The type of suture used in periodontal surgery can affect post-surgical complications. This study aimed to compare simple with cross-mattress sutures for nondisplaced flaps of the maxillary molar region.

Methods

This randomized controlled trial included 32 candidates of nondisplaced flap surgery of the maxillary molar region referred to the private office of a periodontist in Bandar Abbas, Iran from January 21 to May 4, 2020. First, the patients’ age, sex, and plaque index were recorded. Then, they were randomized into two equal groups. In the first group, the interdental suturing was done using simple sutures with 4–0 vicryl threads, and in the second group, interdental suturing was performed using cross-mattress sutures with the same threads. The primary outcome was suture time, including the duration of the first suture and the total duration of all sutures. The secondary outcomes were bleeding on probing and the requirement of supplementary sutures immediately after the surgery, as well as the gingival index (at suture removal and one month after surgery).

Results

The two groups were comparable regarding age, sex, and plaque index. The first suture duration was significantly longer in the simple group compared to the cross-mattress group (P < 0.001); however, the total suture time did not differ between groups.

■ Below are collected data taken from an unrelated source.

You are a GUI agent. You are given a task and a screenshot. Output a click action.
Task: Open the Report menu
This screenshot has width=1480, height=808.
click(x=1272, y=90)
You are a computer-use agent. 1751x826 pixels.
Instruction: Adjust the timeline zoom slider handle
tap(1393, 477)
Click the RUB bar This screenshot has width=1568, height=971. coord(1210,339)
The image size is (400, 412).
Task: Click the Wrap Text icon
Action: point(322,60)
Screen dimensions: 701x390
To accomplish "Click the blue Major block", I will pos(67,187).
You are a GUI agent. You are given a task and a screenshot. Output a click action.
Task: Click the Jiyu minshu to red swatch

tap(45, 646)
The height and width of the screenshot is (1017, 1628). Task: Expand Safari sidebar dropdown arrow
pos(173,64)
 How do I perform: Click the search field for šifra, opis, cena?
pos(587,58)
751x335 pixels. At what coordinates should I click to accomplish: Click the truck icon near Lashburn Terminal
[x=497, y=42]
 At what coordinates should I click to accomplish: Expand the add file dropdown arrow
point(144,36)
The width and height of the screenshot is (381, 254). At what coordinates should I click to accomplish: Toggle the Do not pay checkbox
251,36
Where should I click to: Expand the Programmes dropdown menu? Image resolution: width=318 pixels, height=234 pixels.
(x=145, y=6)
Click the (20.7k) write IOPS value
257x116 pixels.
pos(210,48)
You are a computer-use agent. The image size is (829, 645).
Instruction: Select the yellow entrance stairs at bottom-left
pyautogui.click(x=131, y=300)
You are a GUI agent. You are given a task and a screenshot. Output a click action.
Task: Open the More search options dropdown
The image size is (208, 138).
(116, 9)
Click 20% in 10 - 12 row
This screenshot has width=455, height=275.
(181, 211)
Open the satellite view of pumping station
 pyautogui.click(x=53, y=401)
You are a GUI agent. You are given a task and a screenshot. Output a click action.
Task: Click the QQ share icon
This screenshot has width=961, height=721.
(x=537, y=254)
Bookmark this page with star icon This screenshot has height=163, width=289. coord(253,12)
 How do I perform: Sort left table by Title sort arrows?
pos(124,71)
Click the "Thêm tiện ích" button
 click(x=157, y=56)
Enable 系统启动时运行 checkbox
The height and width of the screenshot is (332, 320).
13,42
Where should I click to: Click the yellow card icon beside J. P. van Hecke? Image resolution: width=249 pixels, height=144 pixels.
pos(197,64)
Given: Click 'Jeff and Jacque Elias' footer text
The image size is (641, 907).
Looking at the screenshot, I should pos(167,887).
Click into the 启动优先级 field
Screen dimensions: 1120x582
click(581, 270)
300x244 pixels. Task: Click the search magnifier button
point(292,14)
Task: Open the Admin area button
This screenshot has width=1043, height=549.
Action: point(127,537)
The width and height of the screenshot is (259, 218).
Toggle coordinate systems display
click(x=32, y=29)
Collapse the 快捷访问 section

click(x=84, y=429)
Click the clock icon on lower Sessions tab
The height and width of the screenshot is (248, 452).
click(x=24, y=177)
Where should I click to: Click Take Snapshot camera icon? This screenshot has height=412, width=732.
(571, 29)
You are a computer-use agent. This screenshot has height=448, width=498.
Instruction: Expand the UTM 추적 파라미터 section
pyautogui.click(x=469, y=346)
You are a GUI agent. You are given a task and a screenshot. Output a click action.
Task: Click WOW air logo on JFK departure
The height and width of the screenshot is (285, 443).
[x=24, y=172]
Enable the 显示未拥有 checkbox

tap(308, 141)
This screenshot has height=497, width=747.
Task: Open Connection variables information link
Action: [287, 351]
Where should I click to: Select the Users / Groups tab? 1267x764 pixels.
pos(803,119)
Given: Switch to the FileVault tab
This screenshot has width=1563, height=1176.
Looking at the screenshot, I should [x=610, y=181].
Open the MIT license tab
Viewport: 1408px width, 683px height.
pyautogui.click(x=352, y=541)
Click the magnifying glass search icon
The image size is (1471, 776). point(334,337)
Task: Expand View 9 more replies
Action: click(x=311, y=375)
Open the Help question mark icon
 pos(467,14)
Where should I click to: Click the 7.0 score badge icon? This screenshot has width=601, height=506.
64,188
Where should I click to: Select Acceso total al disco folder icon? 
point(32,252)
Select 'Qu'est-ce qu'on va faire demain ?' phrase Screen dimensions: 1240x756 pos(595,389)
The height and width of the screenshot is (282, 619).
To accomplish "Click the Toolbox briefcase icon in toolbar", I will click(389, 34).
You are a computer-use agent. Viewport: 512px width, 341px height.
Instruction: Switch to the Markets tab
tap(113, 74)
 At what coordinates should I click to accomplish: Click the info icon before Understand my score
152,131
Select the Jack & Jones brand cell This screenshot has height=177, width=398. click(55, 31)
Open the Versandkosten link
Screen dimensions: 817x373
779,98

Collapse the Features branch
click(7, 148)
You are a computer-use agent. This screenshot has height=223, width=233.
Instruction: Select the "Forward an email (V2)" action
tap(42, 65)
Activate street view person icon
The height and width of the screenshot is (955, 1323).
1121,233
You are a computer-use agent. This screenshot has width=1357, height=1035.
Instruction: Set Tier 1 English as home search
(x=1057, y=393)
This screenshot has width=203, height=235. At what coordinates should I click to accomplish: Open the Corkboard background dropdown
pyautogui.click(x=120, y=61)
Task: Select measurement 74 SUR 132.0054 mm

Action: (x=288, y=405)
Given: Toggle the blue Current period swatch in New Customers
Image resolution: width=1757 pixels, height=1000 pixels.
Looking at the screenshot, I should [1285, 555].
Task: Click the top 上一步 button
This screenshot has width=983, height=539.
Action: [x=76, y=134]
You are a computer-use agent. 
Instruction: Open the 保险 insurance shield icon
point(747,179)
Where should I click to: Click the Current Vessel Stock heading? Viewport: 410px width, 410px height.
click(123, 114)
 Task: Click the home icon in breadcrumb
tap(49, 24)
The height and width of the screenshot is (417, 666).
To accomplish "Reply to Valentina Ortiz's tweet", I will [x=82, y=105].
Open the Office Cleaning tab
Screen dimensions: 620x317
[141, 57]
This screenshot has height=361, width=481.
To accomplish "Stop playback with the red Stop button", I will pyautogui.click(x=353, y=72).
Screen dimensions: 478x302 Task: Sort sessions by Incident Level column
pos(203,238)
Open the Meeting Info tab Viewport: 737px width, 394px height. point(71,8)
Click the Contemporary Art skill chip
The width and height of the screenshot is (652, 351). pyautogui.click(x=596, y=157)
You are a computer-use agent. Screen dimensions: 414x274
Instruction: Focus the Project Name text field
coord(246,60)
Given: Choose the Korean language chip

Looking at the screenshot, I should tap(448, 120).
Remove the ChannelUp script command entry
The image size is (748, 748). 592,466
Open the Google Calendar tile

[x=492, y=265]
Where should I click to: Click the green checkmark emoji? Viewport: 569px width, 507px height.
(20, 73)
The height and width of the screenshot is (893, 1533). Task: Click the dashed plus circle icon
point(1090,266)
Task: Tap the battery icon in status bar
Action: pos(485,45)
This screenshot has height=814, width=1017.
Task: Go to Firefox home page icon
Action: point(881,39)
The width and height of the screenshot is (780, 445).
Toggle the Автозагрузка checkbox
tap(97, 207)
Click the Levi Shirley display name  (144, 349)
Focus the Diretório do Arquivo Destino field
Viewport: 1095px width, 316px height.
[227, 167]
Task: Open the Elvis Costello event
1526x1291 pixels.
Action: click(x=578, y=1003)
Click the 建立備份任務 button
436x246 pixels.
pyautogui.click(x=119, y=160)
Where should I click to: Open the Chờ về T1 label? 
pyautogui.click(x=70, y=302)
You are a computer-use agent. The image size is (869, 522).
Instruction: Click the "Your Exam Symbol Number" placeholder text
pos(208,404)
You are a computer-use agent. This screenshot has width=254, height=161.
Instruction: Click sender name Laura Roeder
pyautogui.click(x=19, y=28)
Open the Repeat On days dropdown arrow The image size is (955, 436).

Moreover, a significantly higher number of patients in the simple group required supplementary sutures (50% vs. 6.3%, P = 0.006). There was no significant difference between groups regarding bleeding on probing and gingival index (at suture removal and one month after surgery).

Conclusions

Cross-mattress sutures were superior to simple sutures in terms of supplementary suture requirement for nondisplaced flaps of the maxillary molar region, while the two suturing techniques were alike regarding total suture time, gingival index, and probing on bleeding.

Trial registration

Iranian Registry of Clinical Trials (IRCT), IRCT20191224045882N1. Registered 08/02/2020. Registered while recruiting, https://www.irct.ir/trial/44754.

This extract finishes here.